M. James, malgré cela, généralise son hypothèse et l’étend à tous les sentimens. Sans les mouvemens réflexes qui suivent la perception d’un objet utile ou nuisible, dit-il, celle-ci serait purement cognitive de forme, pâle, sans couleur, destituée de toute chaleur émotionnelle ; nous pourrions voir un précipice et juger que le mieux est de nous renverser en arrière ; recevoir l’insulte et penser qu’il est juste de frapper ; mais nous ne nous sentirions pas actuellement effrayés ou irrités. De même pour les émotions esthétiques et morales. Si nous ne sourions pas à la vue d’un joli dessin, si nous ne tressaillons pas à la justice d’un acte, si nous ne frémissons pas à l’audition d’une musique parfaite, il n’y a alors que jugement du bien ou du beau ; c’est un acte tout cognitif. Nous ressemblons à ces critiques blasés pour lesquels le plus grand éloge d’une œuvre d’art est : « Ce n’est pas mal ; » ou, comme disait Chopin : « Rien ne me choque. » La pensée, c’est donc l’esprit ; la passion, c’est la chair. L’émotion n’est rien que la sensation des effets réflexes corporels produits par ce que nous appelons son objet, et ces effets résultent de l’adaptation native du système nerveux à cet objet.
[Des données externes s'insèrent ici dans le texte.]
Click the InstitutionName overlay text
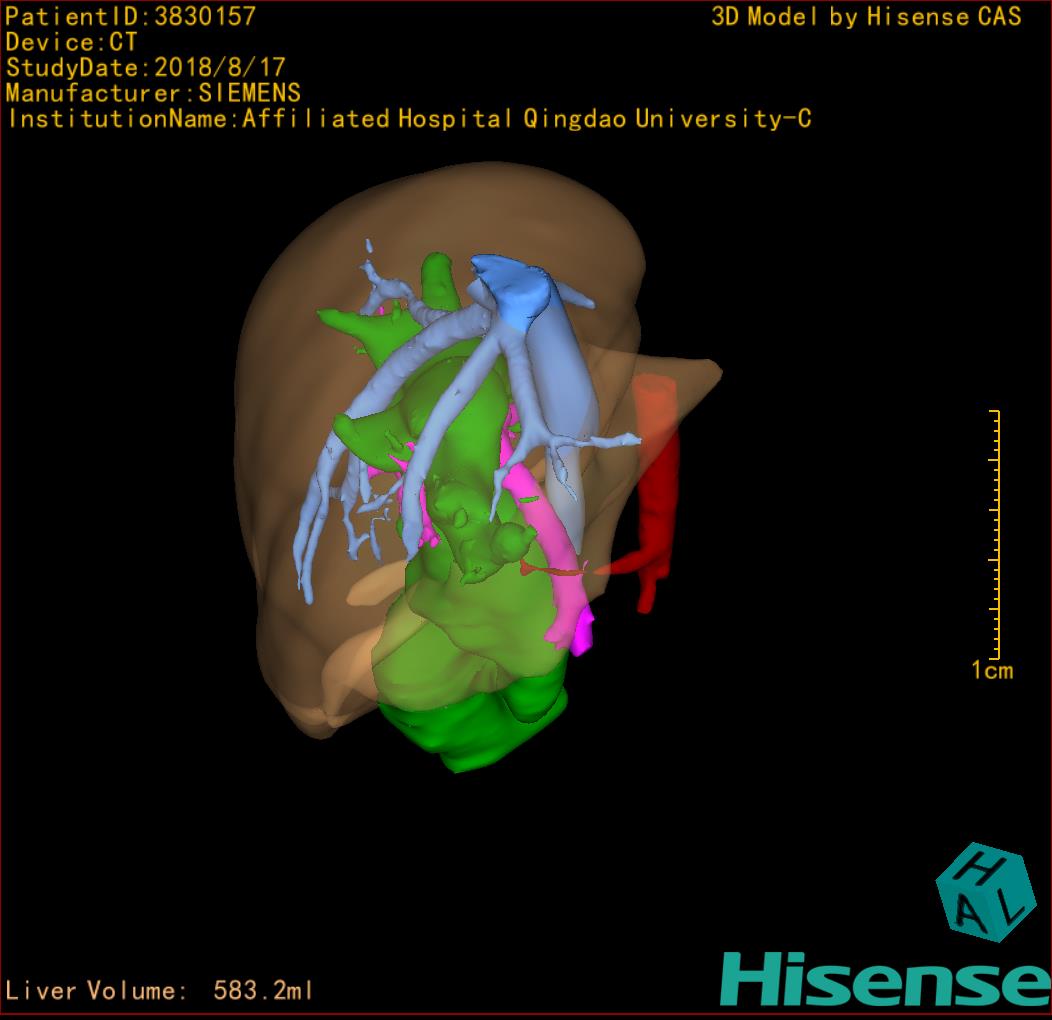 408,119
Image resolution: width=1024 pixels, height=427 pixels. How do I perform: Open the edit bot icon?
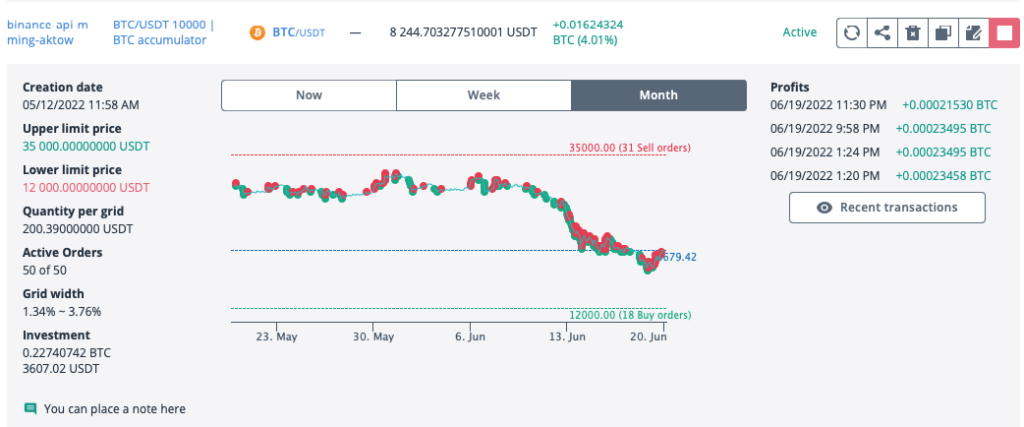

Un enfant, dit M. James, qui voit pour la première fois un éléphant se ruant sur lui et le menaçant de sa trompe, éprouve, sous l’influence de cette seule perception, une série d’effets ou actions réflexes, et la sensation totale de ces effets automatiques constitue son sentiment de terreur. Nous répondrons que cette théorie, en faisant naître l’émotion des perceptions et des mouvemens qui la suivent, confond l’état actuel avec l’état primitif, le mécanisme acquis avec

  1. Ziemssen’s Deutsches Archiv für klinische Medicin, xxii, 321.